To facilitate communication and satisfy legal requirements (in the U.S.), the Internal Revenue Service (IRS) confers the status of enrolled agent to individuals able to meet the education and testing requirements. People certified as an enrolled agent may then act as an intermediary for citizens and private businesses when interacting with the IRS on tax matters, questions, and disputes. Businesses that specialize in preparing tax returns or handling income tax resolution are the typical employers of enrolled agents.
While many employees of tax preparation companies and related businesses are employed seasonally, enrolled agents typically work year round to assist clients. The agent works with private clients and customers on taxation issues, helping to formulate a strategy for dealing with the IRS. The agent then represents these clients with the IRS, helping reach satisfactory estimations, payments, plans, and settlements. Given the complex nature of some of these procedures and settlements, the position is typically in demand throughout the year.
Many of the hearings and sessions that an agent participates in take place by phone; as such, the enrolled agent must possess outstanding communication skills. The position also requires a thorough understanding of the complex documentation required by the IRS, and the agent must be familiar with this paperwork. They also be well organized to meet extension, filing, and report deadlines.
To work in this field, a person must receive enrolled agent certification from the IRS in the United States.
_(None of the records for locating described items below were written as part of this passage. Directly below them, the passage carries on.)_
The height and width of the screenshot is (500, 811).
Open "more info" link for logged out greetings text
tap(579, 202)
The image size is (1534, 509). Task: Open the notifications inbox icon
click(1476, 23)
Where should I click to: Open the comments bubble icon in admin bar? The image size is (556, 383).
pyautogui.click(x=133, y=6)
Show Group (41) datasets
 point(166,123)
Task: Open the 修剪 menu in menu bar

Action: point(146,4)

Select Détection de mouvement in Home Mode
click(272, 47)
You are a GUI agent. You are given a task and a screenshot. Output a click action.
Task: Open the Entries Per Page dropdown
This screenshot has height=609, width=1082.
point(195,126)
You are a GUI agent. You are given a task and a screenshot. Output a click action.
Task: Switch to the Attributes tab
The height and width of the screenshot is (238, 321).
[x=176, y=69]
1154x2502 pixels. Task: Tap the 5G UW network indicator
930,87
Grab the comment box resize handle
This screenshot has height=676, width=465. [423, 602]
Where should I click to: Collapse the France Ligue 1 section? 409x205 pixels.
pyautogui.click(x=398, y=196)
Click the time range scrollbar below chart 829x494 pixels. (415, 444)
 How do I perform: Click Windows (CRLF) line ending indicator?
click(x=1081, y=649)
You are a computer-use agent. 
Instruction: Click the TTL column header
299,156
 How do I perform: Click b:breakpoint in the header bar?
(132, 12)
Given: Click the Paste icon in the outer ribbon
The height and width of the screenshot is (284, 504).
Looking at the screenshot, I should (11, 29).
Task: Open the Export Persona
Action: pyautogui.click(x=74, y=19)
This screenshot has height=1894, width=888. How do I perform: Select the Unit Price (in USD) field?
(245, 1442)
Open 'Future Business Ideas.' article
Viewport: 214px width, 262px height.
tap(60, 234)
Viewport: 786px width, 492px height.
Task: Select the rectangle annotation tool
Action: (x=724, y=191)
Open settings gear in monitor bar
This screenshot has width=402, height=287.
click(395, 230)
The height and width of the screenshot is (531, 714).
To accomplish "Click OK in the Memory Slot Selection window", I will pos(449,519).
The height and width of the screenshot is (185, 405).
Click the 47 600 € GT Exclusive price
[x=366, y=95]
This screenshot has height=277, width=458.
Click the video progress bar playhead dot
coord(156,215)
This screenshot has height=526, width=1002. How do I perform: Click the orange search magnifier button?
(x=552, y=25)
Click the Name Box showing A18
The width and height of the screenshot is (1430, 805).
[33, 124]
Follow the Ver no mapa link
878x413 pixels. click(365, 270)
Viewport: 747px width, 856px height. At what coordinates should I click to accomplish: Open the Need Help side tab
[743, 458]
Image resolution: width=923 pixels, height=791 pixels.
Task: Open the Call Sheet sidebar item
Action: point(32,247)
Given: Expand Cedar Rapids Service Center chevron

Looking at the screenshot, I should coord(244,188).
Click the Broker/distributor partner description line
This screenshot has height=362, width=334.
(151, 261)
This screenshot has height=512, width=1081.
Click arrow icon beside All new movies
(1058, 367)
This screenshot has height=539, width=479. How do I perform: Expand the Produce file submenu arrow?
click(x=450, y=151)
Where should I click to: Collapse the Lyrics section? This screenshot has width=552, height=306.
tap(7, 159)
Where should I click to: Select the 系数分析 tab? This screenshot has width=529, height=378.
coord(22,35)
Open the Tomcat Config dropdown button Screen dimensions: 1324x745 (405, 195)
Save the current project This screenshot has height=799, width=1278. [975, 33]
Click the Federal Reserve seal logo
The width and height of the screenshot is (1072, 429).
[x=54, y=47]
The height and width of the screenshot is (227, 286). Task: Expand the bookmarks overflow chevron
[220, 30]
While the education requirements for this certification process may be quite broad, a strong educational background in public accounting and practical experience in tax preparation are the normal background for enrolled agents.
Enrolled Agent Tasks
Recommend strategies to minimize tax liability by studying tax regulations, searching out and evaluating tax options.
Determine impact of management's tax decisions by computing taxes.
Prepare federal, state, and local tax returns by collecting, analyzing, and formatting financial information.
Guide management's tax decisions by examining and discussing tax consequences of various financial options, recommending optimal course of action.
Remit tax payments by requesting disbursements.